In this section we are going to explore the data in order to find insights.

2.1 Missing values checking and fixing

Do we have any missing data ?

sapply(suicide, is.na) %>% colSums %>% kable () %>%
  kable_styling(bootstrap_options = "striped", full_width = F)

	x
country	0
year	0
sex	0
age	0
suicides_no	0
population	0
suicides.100k.pop	0
country.year	0
HDI.for.year	19456
gdp_for_year….	0
gdp_per_capita….	0
generation	0

Only the HDI.for.year column contains missing values. What is the proportion of missing data in this column?

sum(is.na(suicide$HDI.for.year))/length(suicide$HDI.for.year) * 100

## [1] 69.9353

Near 70 % of the data is missing for this column.
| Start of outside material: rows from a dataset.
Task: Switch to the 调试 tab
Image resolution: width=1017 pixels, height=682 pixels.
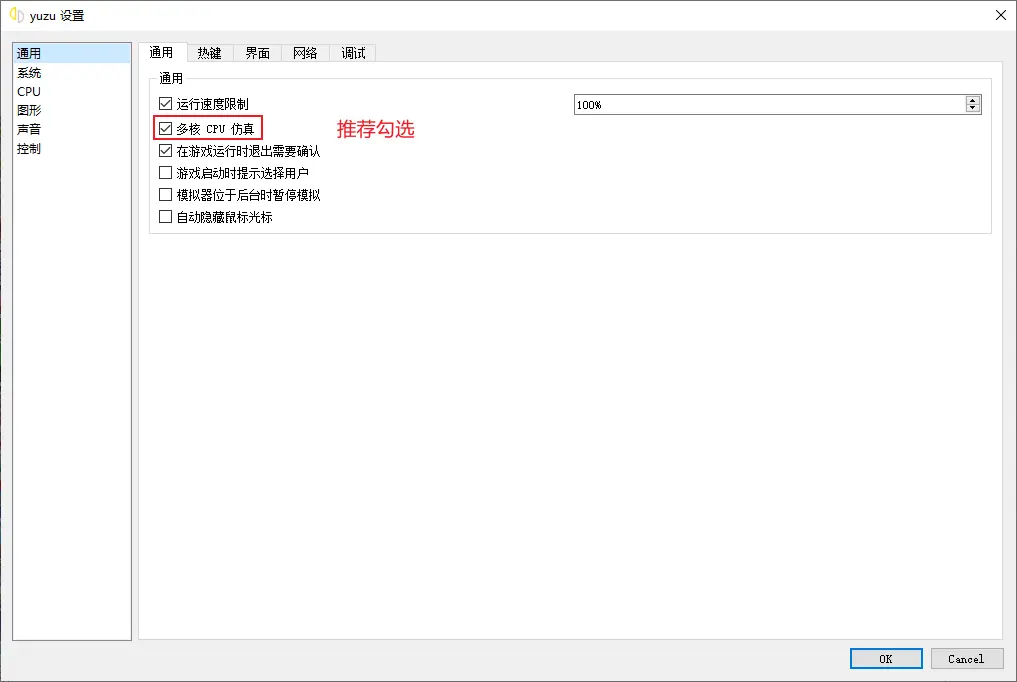Action: point(351,53)
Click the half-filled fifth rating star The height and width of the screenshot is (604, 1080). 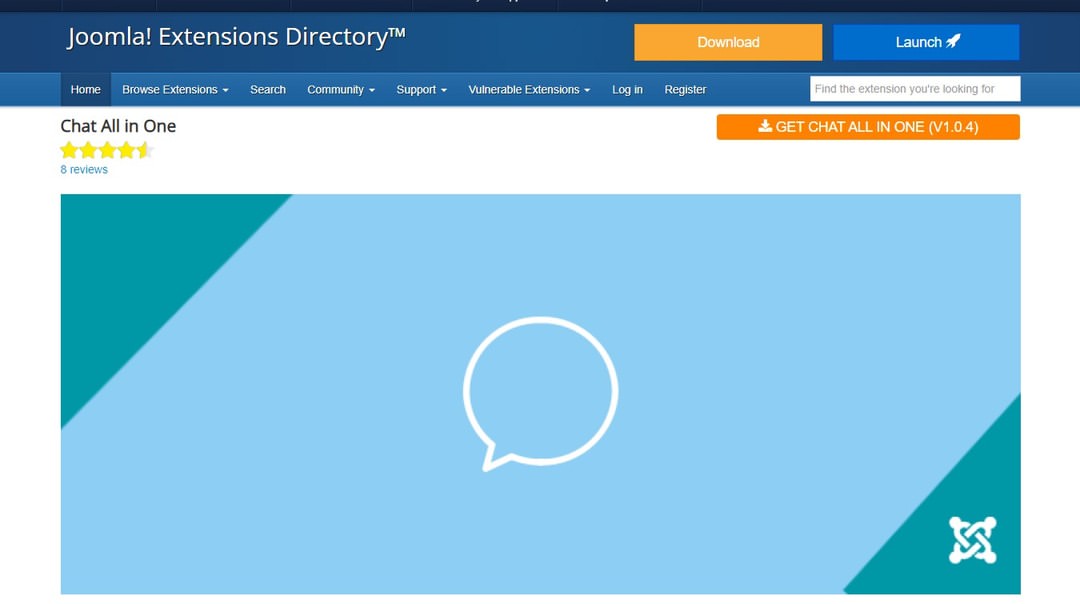pos(145,151)
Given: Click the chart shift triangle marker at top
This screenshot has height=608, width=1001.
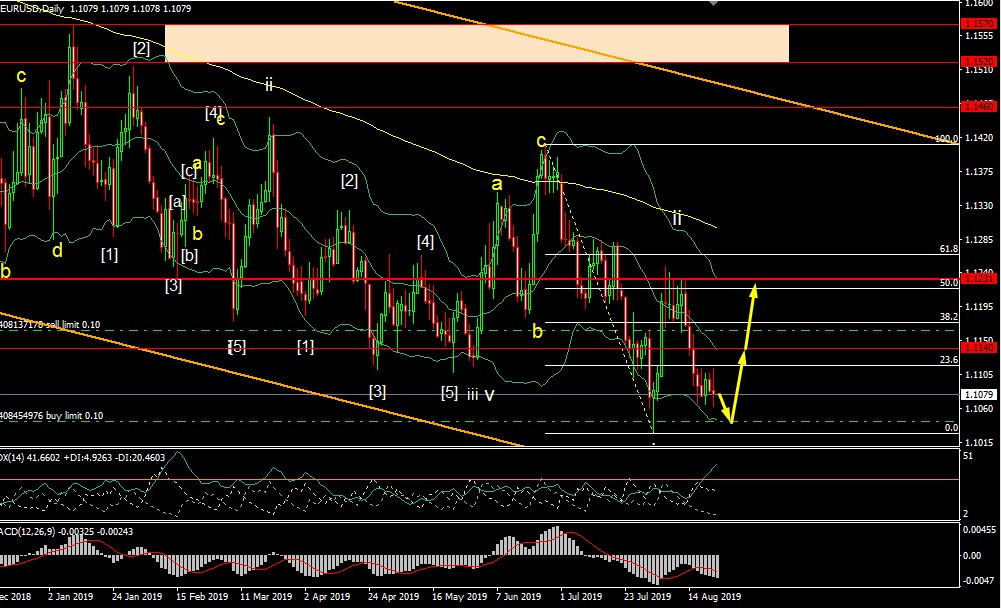Looking at the screenshot, I should 712,4.
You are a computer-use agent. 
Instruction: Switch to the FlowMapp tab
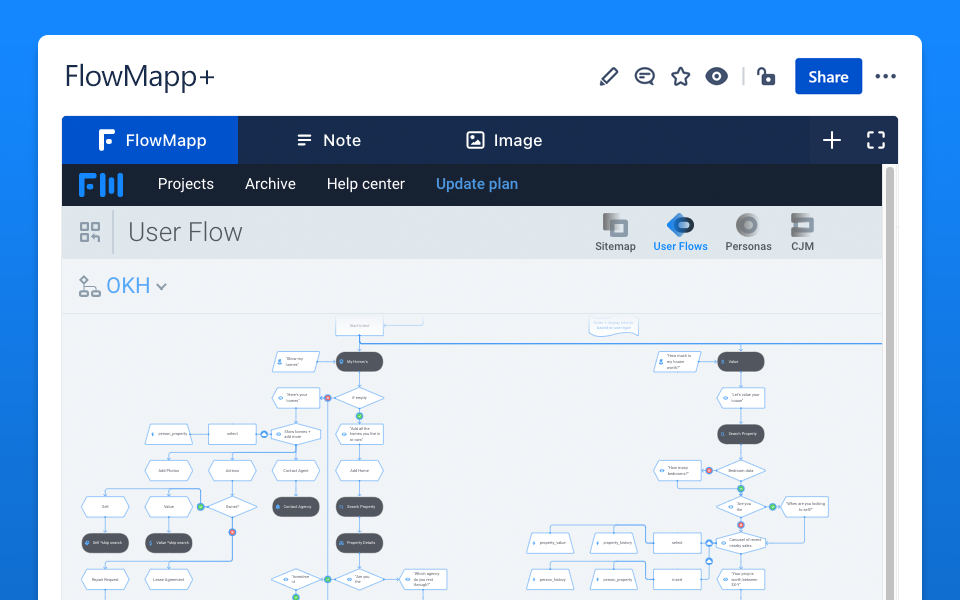(151, 140)
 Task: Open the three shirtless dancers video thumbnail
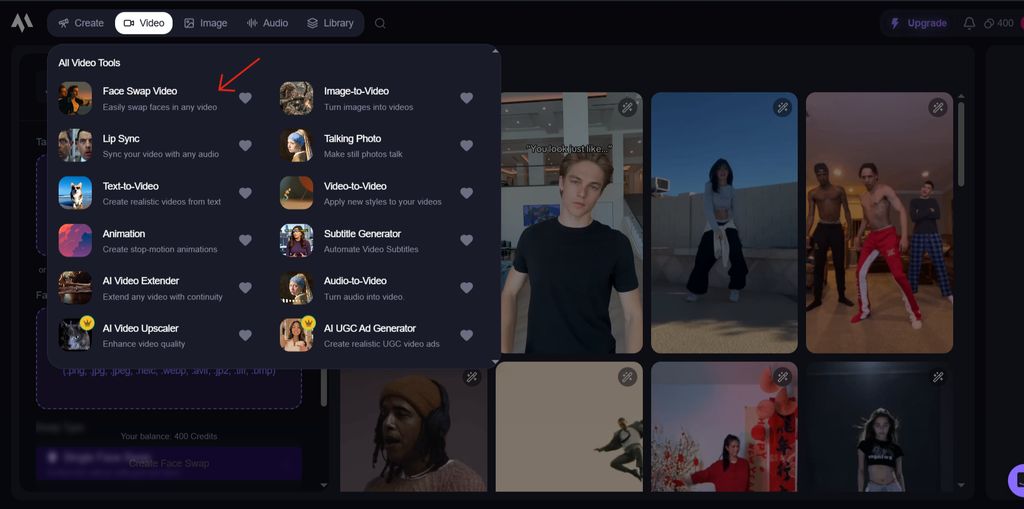point(879,222)
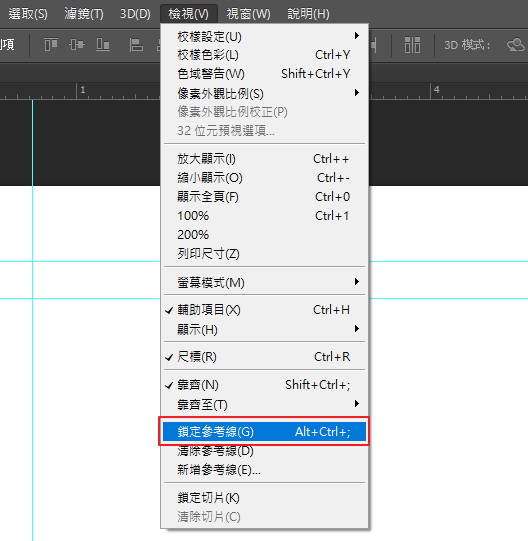Toggle the 靠齊(N) snap option
The image size is (528, 541).
(264, 385)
We’ll see how we can make use of this variable.

2.2 Qualitative variables frequencies

2.2.1 Génération

suicide %>% group_by(generation) %>% 
summarize(nb = n()) %>% kable () %>%
  kable_styling(bootstrap_options = "striped", full_width = F)

generation	nb
Boomers	4990
G.I. Generation	2744
Generation X	6408
Generation Z	1470
Millenials	5844
Silent	6364

These are the number of occurences of each generation in the dataset.

hcbar(x = suicide$generation, name = "Generation") %>% 
hc_add_theme(hc_theme_economist()) %>%
  hc_title(text = "Distribution of generations counts ")

X generation and silent are the most popular. Generation Z is the smallest group.

2.2.2 Age groups

Let’s now visualize the age groups

hcbar(x = suicide$ag, name = "Age categories") %>% 
hc_add_theme(hc_theme_economist()) %>%
  hc_title(text = "Bar chart representing the counts of age category")

The age groups are all equally distributed.

2.2.3 By sex

How about the the sex group. They both are equally distributed

hcbar(x = suicide$sex, name = "Gender") %>% 
hc_add_theme(hc_theme_economist()) %>%
  hc_title(text = "Bar charts of Gender counts")

2.3 Data by year

Now do we have the same amount of data for each year ?

hcbar(x = as.character(suicide$year), name = "Years") %>% 
hc_add_theme(hc_theme_economist())

The dataset does not have all the data for each year. Each year varies. For example the last year 2016 has the fewest records. We need to keep this information in mind when we want to interpret the results of the analysis.